(Stored records)
##########
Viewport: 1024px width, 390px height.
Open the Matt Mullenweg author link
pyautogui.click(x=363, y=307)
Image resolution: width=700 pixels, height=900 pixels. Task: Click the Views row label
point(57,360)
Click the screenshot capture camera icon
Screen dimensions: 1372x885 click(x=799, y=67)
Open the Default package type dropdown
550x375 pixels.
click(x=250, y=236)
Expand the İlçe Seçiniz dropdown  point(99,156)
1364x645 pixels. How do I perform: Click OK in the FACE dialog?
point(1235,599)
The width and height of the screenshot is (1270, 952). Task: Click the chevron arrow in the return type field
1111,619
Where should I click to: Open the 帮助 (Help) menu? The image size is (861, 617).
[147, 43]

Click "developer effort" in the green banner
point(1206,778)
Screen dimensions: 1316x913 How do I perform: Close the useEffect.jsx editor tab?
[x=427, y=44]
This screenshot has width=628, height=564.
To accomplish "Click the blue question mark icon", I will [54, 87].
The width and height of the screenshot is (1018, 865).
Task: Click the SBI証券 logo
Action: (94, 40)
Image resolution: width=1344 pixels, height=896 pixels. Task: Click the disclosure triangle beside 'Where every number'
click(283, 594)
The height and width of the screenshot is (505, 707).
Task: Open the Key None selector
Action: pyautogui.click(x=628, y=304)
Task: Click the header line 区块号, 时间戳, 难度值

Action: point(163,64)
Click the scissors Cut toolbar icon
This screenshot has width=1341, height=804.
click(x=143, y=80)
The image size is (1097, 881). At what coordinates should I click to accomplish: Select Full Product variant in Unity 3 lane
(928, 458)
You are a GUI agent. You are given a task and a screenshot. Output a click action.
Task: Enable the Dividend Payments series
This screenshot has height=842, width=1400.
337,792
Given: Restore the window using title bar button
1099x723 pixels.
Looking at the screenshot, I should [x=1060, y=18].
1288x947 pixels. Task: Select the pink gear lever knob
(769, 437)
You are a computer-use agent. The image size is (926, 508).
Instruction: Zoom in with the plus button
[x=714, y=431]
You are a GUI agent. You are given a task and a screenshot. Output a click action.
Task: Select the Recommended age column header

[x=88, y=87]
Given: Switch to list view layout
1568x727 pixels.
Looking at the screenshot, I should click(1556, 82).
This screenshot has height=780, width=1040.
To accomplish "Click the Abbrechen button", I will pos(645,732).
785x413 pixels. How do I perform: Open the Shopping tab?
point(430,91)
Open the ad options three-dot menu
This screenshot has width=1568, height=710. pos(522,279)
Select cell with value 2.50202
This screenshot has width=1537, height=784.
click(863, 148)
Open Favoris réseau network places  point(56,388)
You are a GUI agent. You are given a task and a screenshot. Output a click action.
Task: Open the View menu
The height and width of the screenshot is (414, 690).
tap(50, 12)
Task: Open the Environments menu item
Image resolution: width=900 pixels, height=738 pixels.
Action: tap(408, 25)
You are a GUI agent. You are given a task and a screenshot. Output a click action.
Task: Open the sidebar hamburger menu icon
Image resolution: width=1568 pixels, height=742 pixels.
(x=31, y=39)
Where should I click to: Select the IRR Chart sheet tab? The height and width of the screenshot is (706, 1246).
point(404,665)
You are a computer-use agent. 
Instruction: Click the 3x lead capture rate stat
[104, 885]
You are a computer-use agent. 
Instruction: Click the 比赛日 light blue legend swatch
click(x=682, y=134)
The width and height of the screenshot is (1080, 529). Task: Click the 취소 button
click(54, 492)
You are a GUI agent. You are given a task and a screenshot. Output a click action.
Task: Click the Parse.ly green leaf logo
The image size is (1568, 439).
##########
DESCRIPTION OF THE TASK
Copy out the records word for word, from their first line through the line containing "Screen dimensions: 1372x885", including both of those lines.

COMPLETED TASK
Viewport: 1024px width, 390px height.
Open the Matt Mullenweg author link
pyautogui.click(x=363, y=307)
Image resolution: width=700 pixels, height=900 pixels. Task: Click the Views row label
point(57,360)
Click the screenshot capture camera icon
Screen dimensions: 1372x885 click(x=799, y=67)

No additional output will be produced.